The Voice
In my long and distinguished career, I have had the displeasure of dealing with some truly difficult cases. The big problem about the criminally insane is that very often they seem to be entirely normal. They are believable, credible. Some are even likeable. People you might meet at the pub and think ‘well, he/she is a decent sort.’ But, of course you would be entirely wrong. Behind the civilised facade, they are dangerous ravening monsters and belong firmly beyond the poorly lighted hallways of the criminally insane asylum. Let us recall Case 439 and let us call our patient Michael. Michael’s shadow cast deeper than most. His tale was one of gory horror and a spiral into insanity brought on by the unceasing summons of an inner voice that only he could hear. For the most part he seemed an entirely reasonable person, one might wonder why he was incarcerated at all. Save for his story.
Every night at precisely 3:33 a.m., Michael would wake to hear a faint murmur that started as a whisper and eventually became a voice. The voice would get louder and more forceful until it filled every crevice in his shattered mind, and he would lie awake in the oppressive darkness, sweating, afraid and immobilised.
Initially, Michael attempted to muffle the voice by self medicating. Drink, drugs, whatever he could get hold of. But that didn't help—the voice continued. And the voice insisted that Michael do unspeakable things. Violent, murderous, terrible things. The voice promised that if only he would do as he was asked it would leave him in peace. Michael resisted and resisted. He held out but the voice was relentless. On and on. Do it. Do it. DO IT!

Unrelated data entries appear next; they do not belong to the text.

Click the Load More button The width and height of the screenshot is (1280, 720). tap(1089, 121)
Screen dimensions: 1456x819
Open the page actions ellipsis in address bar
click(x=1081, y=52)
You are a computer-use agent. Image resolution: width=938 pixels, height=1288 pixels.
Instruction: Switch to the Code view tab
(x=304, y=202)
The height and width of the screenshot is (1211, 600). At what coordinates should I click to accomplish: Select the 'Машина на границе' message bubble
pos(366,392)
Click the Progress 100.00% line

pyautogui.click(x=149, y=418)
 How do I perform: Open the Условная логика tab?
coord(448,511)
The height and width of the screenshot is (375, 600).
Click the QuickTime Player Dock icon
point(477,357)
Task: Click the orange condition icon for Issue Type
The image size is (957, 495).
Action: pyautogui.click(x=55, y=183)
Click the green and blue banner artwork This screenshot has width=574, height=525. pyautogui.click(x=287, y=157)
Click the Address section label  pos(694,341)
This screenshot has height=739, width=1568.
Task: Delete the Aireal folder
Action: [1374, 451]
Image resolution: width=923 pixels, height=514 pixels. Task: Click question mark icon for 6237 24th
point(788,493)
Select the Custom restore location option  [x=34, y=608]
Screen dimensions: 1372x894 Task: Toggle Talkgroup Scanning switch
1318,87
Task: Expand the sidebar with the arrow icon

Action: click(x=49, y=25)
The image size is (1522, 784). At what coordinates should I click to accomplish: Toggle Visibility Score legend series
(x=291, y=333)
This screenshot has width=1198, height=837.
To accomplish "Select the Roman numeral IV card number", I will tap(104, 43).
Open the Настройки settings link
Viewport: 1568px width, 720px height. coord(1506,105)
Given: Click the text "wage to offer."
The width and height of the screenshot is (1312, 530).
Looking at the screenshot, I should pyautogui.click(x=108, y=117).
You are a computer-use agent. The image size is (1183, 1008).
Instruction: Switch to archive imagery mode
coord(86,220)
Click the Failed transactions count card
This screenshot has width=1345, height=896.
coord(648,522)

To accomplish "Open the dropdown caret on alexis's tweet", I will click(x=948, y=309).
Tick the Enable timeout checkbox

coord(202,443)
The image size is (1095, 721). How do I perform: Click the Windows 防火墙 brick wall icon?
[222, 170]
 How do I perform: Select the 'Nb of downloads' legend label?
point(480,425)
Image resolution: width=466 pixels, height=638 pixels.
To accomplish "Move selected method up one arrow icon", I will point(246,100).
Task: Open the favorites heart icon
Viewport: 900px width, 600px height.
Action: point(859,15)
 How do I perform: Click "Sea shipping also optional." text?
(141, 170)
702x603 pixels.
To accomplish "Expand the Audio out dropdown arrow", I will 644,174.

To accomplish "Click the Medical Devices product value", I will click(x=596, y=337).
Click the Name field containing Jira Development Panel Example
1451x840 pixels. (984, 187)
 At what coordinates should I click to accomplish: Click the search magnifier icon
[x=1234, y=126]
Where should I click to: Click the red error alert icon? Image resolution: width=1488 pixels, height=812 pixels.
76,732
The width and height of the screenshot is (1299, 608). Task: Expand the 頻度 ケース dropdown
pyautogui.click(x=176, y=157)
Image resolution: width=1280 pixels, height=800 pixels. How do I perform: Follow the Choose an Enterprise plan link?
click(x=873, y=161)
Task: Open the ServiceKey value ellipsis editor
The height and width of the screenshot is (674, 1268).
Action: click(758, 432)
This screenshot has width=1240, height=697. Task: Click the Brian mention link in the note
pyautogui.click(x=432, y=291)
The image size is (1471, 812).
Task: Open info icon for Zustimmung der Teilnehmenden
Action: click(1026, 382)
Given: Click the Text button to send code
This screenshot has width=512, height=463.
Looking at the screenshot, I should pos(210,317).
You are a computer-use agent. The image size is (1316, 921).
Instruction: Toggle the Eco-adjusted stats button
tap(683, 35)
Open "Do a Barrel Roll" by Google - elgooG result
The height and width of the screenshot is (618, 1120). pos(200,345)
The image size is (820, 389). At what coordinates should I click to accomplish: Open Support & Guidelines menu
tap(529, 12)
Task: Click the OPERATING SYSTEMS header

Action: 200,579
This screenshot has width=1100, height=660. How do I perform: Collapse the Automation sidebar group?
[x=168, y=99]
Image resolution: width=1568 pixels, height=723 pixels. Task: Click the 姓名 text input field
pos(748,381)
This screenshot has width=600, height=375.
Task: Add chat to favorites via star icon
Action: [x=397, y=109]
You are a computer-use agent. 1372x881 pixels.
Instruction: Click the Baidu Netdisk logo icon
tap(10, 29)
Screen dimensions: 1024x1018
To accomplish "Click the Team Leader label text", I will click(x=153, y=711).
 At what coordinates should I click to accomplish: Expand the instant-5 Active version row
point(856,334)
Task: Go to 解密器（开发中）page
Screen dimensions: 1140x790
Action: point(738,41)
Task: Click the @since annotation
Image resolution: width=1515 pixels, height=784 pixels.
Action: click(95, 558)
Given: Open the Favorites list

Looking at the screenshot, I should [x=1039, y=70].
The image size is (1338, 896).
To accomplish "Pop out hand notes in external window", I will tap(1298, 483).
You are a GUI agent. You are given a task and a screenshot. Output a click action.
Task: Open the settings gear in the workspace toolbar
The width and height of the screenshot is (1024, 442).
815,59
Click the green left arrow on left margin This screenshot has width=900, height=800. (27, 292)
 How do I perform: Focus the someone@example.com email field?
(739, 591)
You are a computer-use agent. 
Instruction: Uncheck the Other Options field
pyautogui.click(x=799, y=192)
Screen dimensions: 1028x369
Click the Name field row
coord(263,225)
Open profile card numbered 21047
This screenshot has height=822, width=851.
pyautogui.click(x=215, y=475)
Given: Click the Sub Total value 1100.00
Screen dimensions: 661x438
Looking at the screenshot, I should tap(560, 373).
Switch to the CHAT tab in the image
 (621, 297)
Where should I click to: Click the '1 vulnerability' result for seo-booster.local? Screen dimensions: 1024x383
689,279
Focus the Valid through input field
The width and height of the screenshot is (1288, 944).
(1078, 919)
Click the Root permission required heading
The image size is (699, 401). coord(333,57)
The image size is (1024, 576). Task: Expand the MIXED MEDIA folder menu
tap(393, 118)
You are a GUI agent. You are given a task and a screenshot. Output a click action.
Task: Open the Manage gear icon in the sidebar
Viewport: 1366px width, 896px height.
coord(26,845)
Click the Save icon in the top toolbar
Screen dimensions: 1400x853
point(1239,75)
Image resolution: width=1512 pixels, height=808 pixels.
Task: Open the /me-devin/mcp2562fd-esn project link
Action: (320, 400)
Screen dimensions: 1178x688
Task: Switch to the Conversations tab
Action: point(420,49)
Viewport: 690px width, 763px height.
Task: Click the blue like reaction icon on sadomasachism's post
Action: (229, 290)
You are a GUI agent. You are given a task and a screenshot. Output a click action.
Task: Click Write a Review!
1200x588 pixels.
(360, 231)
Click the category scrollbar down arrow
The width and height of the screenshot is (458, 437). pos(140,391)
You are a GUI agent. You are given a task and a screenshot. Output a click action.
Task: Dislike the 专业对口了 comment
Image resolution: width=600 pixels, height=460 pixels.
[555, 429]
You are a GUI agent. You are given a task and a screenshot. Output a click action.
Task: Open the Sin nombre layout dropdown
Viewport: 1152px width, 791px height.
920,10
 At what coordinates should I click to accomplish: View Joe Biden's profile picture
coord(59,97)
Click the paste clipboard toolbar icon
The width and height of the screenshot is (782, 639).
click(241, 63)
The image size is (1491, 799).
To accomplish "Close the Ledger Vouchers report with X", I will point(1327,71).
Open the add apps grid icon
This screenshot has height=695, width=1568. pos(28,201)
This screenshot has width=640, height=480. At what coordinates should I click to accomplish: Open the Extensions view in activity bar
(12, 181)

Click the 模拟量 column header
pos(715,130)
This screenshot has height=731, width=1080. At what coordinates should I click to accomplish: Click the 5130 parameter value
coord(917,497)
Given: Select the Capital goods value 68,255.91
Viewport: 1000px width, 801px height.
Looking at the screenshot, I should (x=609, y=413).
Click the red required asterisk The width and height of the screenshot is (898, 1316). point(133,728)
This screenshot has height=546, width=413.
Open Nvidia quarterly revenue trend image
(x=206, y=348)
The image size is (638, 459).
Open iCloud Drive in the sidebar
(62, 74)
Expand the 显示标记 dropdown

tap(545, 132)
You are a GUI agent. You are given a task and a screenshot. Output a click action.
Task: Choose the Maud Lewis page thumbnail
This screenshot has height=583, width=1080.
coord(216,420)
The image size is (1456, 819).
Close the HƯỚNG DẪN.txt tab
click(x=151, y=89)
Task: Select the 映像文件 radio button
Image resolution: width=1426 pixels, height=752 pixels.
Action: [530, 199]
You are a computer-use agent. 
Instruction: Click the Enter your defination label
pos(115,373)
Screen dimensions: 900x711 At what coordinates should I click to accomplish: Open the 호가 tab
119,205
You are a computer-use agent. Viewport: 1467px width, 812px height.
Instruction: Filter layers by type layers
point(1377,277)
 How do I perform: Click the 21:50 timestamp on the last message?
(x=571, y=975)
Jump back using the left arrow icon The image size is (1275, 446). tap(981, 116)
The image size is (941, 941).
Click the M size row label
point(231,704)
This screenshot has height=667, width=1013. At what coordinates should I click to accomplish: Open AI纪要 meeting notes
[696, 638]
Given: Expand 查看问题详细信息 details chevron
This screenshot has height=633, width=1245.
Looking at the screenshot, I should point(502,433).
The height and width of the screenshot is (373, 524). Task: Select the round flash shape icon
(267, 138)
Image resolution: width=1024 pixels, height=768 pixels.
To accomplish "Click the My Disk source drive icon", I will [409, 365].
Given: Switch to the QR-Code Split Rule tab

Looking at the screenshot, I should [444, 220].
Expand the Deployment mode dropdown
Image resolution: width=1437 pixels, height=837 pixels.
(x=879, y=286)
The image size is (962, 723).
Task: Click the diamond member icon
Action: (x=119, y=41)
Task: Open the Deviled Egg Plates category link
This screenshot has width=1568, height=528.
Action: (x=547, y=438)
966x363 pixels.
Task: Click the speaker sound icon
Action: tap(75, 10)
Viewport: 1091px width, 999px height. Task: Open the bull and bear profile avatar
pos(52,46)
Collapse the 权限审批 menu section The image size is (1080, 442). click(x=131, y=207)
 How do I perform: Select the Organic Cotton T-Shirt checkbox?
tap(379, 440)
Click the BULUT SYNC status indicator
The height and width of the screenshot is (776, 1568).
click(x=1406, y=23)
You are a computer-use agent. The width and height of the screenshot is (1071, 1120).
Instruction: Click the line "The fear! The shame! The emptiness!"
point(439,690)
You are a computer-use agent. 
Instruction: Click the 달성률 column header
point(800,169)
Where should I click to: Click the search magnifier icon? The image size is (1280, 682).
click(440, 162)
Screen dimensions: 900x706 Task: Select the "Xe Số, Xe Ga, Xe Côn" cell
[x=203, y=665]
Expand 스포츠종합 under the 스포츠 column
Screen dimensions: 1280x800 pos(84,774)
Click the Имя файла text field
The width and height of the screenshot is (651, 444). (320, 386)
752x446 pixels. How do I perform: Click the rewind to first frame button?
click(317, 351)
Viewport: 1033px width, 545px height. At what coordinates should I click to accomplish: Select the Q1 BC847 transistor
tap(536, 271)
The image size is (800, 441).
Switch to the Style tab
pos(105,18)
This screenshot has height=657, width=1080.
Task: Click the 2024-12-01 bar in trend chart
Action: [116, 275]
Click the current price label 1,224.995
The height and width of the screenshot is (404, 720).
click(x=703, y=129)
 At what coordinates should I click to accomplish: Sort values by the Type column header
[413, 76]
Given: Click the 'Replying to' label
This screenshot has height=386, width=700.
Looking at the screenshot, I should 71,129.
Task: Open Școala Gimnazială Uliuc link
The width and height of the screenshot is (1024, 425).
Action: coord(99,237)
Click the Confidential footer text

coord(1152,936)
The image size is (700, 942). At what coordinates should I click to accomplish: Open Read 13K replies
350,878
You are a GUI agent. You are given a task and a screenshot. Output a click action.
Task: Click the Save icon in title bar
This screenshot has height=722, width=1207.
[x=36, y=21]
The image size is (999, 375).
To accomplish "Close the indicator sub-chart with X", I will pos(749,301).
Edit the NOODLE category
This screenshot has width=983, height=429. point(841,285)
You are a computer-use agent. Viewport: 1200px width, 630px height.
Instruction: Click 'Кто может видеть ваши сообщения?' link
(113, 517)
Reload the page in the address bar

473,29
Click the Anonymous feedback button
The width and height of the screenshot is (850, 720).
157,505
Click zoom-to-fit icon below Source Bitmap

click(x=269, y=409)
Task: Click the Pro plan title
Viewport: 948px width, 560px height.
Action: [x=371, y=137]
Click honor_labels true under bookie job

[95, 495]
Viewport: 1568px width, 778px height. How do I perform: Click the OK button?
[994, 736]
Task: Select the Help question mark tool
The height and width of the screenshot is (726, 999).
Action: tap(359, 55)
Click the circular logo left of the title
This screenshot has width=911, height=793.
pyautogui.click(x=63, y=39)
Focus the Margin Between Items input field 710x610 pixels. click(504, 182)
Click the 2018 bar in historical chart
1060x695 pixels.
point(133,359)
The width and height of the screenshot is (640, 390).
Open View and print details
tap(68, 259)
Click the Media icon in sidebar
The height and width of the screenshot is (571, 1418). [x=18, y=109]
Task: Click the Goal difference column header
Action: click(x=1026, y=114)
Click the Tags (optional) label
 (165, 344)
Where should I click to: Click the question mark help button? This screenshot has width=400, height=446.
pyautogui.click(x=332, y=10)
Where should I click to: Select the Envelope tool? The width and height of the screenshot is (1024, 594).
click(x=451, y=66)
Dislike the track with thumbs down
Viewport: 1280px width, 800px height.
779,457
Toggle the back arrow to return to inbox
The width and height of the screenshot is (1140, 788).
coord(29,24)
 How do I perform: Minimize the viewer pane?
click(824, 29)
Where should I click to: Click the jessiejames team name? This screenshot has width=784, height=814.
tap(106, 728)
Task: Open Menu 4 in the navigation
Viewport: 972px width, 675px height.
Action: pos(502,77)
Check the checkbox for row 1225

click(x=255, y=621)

So, in the end, Michael resorted to violence in an attempt to put an end to the perpetual misery. The voice commanded him in a menacing whisper to embrace his worst tendencies and let out the anger that had been simmering under the skin of his awareness. Michael always maintained that it was his anger. He said the anger belonged to the voice. It is odd how the insane mind can rationalise things.
The initial casualty was an anonymous stranger whose life was taken in an instant of crazed aggression. However, the voice had lied and it didn’t stop. Every morning the same pattern. Every deed the voice demanded was worse than the one before, which meant that Michael's spiral into lunacy deepened with each murder, as did the depravity of his acts.
He was very meticulous in his work. He said that the voice insisted on this. He approached his targets with deliberate accuracy, picking out each victim with a cold, detached frame of mind. It was chilling, the way he finally went through every detail with me. He was detached, cold, almost clinical in his descriptions.
But the voice grew bold, demanding ever more overt acts. Michael stabbed the young woman in the chest, causing her blood to soak the footpath of a city thoroughfare in a macabre display of savagery, and her screams resounded throughout the night. There were many people about, but nobody saw him. But his shadowy figure was glimpsed on CCTV.
Then there was the elderly couple, their bodies discovered days later, mutilated beyond recognition. No witnesses, but some tiny fragment of DNA was matched.
With persistent encouragement and endearing assurances of freedom and atonement, the voice, ever devious, ever hungry prodded him forward. And Michael experienced a brief reprieve from the overwhelming emptiness with every life he took, a perverse sort of happiness until the next morning at 3.33 am.
But the voice didn't get any quieter as the number of dead increased. More bloodshed and destruction were required until finally Michael realised he was a puppet in a nightmare he had created. I believe he wanted to be caught. He was more and more overt in his acts until after what the police believe was probably in the region of 50 dreadful killings, the net finally closed around him and he found himself in my care.
I spoke to him every day, the clinical team try every therapy, but none could silence the voice. The best we ever managed was to stun him into immobility with drugs, but the voice never stilled. Over the long years Michael told me of every act the voice had made him do. Eventually though the picture was clear to me. The voice was him. His voice. His justification, his reason to be. It never changed or varied. He was never released, of course and was eventually killed by another inmate in an argument over a cup of apple juice.
I look back over my career and wonder. I wonder if the voice that wakes me every morning at 3.33 am will ever stop this side of the grave.